En La invasión pacífica: los turistas y la España de Franco de Sasha D. Pack se cita que los periodistas del régimen se quejaban de que España sufría «una invasión» y se llegó a hablar de «colonias» y «explotación neocolonial». Al mismo tiempo, en el extranjero, organizaciones de izquierda, en solidaridad con la izquierda española, propugnaban un boicot al turismo en España.

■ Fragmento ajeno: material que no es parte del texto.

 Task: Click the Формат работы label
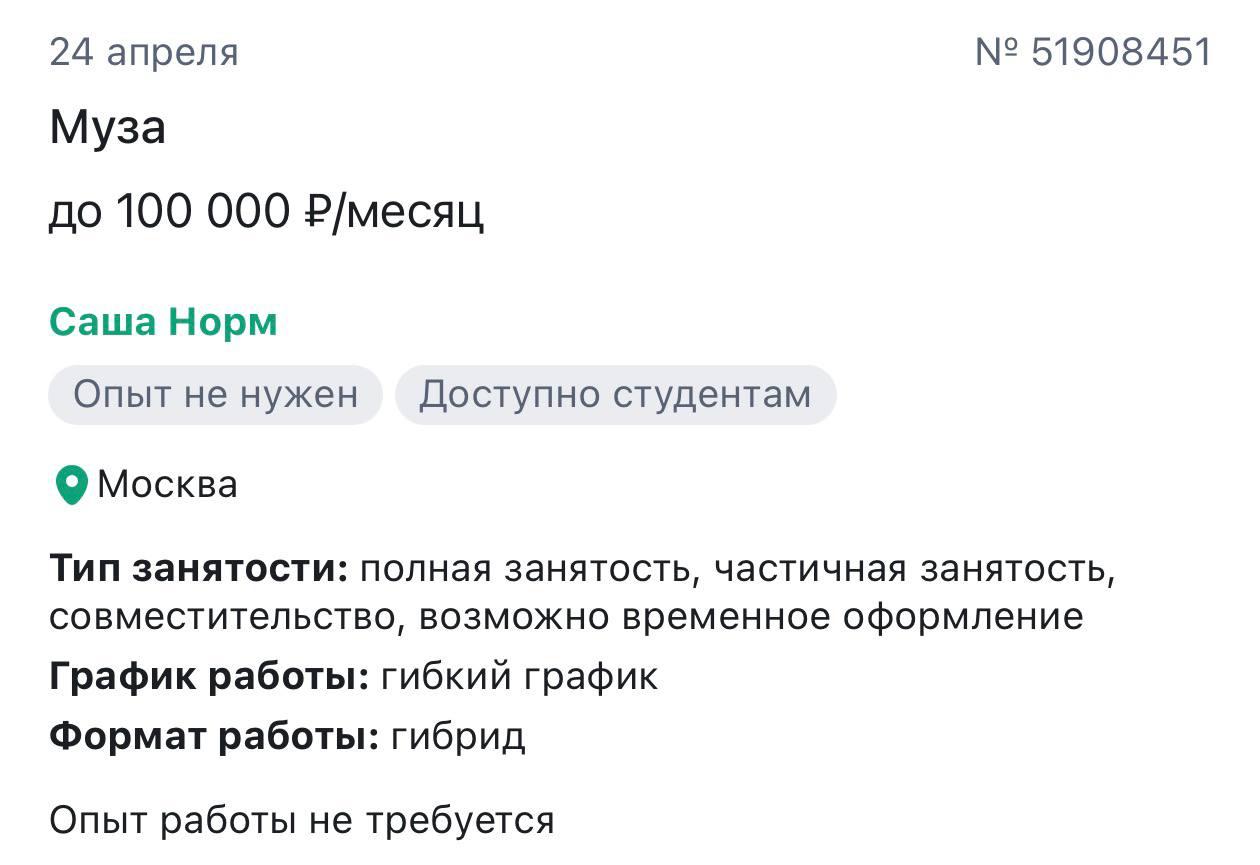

El 16 de octubre de 1969, Carrero Blanco le pidió a Franco la cabeza de Fraga porque «en aras de un turismo de alpargata, se protege en los clubs play-voy (sic) el streaptesse (sic)», citó Paul Preston en su biografía del generalísimo. El Ministerio de Fraga había sido el autor del famoso eslogan de Spain is different para una campaña publicitaria orientada a cambiar la lamentable imagen externa del país; eslogan, por otra parte, copiado a la Unión Soviética, cuya agencia publicitaria Intourist lanzó en 1934 la campaña The URSS is different para la Agencia de Viajes soviética. Lo descubrió Luis Lavaur en su obra Turismo de entreguerras. No obstante, los grandes proyectos turísticos de Fraga fueron castos y piadosos, como impulsar el peregrinaje por el Camino de Santiago.

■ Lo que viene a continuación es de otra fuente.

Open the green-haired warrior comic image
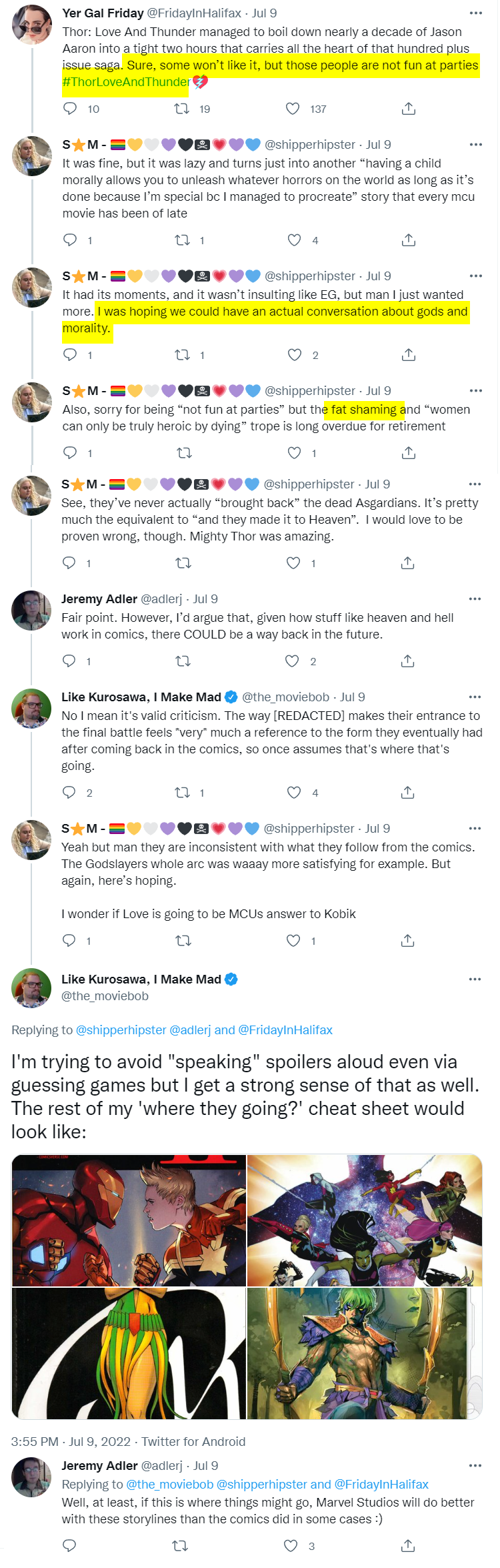500x1568 pixels. 365,1353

Al final, la huella del turismo fue imborrable. Al régimen, fundamentalmente, le apañó el déficit comercial, pero también generó un modelo empresarial del que todavía no nos hemos librado: la construcción especulativa. Rafael Vallejo, en su estudio De país turístico rezagado a potencia turística de 2014, concluye que ante ese monstruo que nacía el régimen poco pudo hacer, o por impotencia o porque estaba en el ajo:
El problema de esos apartamentos incontrolados no se quedó solo en los impuestos que año tras años escaparon al fisco y en su repercusión permanente sobre los paisajes, sino que trascendió a la cultura empresarial. La industria de la construcción turística asentó, con la complicidad de las autoridades, un espíritu empresarial del todo vale, corruptor y desmoralizador. Durante la Transición, a partir de 1975, se creyó que la democracia extinguiría el mal, identificado como producto de un régimen dictatorial y corrompido. Pero no fue así, la cultura inmobiliaria especulativa, depredadora, quedó enquistada y hoy lamentablemente sigue vigente, enriqueciendo a unos pocos en contra del bienestar colectivo y de la riqueza natural del país, con efectos acumulativos e irreversibles. En esto existe una contradicción entre los beneficios (especulativos) a corto plazo y las externalidades (negativas) a medio y largo plazo. Es una de las pesadas herencias del boom turístico español, frente al que las autoridades franquistas no hicieron prácticamente nada eficaz, impotentes o más bien cómplices del desaguisado.
Dicho todo esto, uno no puede evitar ponerse meditabundo cuando compara la historia y los efectos del turismo en España desde los años sesenta con las noticias que nos llegan en la actualidad. Si aquellos europeos que venían a tostarse al sol, emborracharse y disfrutar del sexo nos marcaron el camino de la libertad y el hedonismo, hasta entonces proscritos o reservados o exclusivos en la sociedad española ¿qué podemos pensar del turista inglés que ha hecho época ejecutando un balconing defecando a la vez? ¿Es ahí adónde nos dirigimos?
Y ahora, ya ven, las hijas y nietas de esas mismas españolas cada vez hacen menos topless.
¿Será porque son más pudibundas, o porque no les gusta que las miren pero tipo de «turistas»?